Yağmura rağmen yoğun katılımın olduğu yürüyüşte konuşması sık sık sloganlar ile kesilen İtah, cezaevlerinde yapılan hak ihlali ve baskıya karşı açlık grevinde olan siyasi tutsakların sürgünlere maruz kaldığını dile getirdi. Demokratik siyasetin AKP hükümeti tarafından engellenmeye çalışıldığını ifade eden İtah, hiçbir baskının kendilerini mücadelelerinden vazgeçmesine mani olamayacağını söyledi. İtah, İran devletinin Kürt siyasetçileri idam etmesini de kınayarak Kürt halkının her yerde birlik olması gerektiğini kaydederek, Kürt sorununda çözümün sağlanması için PKK Lideri Abdullah Öcalan'ın içinde bulunduğu şartların bir an önce düzeltilmesini istedi.

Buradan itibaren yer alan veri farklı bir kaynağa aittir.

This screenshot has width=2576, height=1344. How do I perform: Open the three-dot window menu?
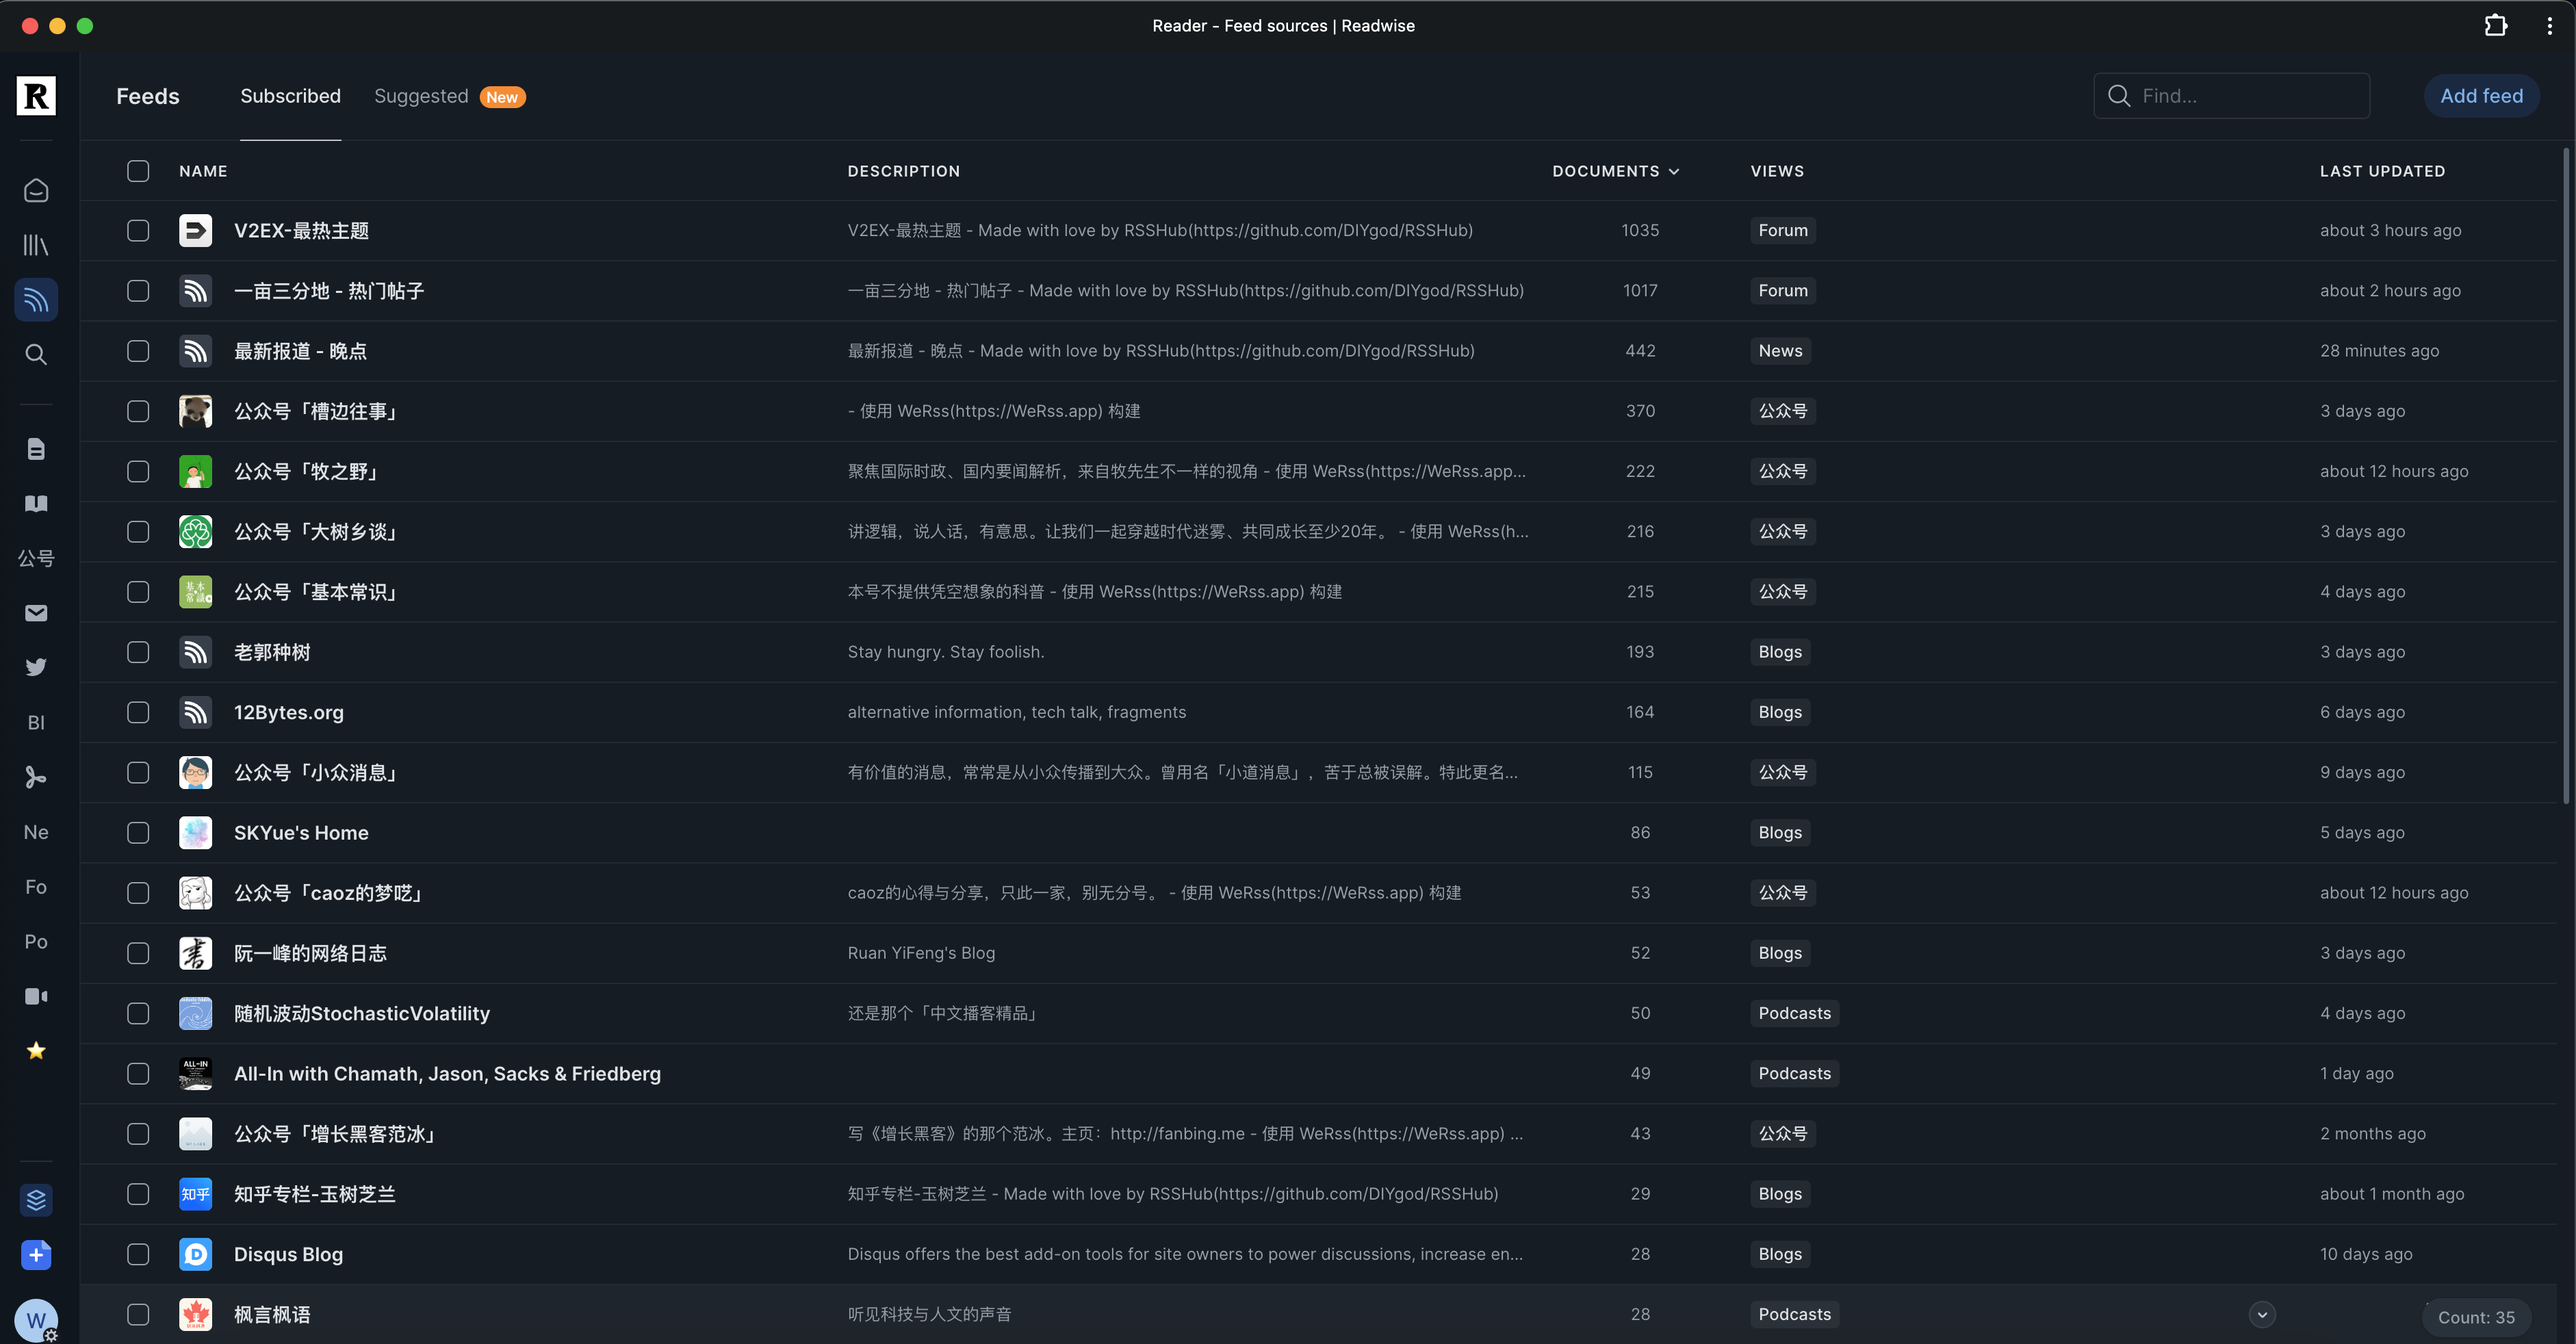click(x=2549, y=25)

Eylemde anadilde eğitime ilişkin konuşan lise öğrencisi Reber Dejit ise, anadilde eğitimin tüm halkların ve çocukların en doğal ve temel hakkı olduğunu vurgulayarak, milyonlarca Kürt çocuğunun 90 yılı aşkın süredir en temel ve evrensel hakkını kullanamadığını kaydetti. Kürt halkına sorulmadan çocuklara zorla seçmeli ders dayatıldığını söyleyen Dejit, dünyanın hiçbir yerinde bu şekil bir uygulamanın olmadığını dile getirerek, anadilde eğitim hakkının tanınmasını istedi.

Açıklama alkışlar eşliğinde sonlandırıldı.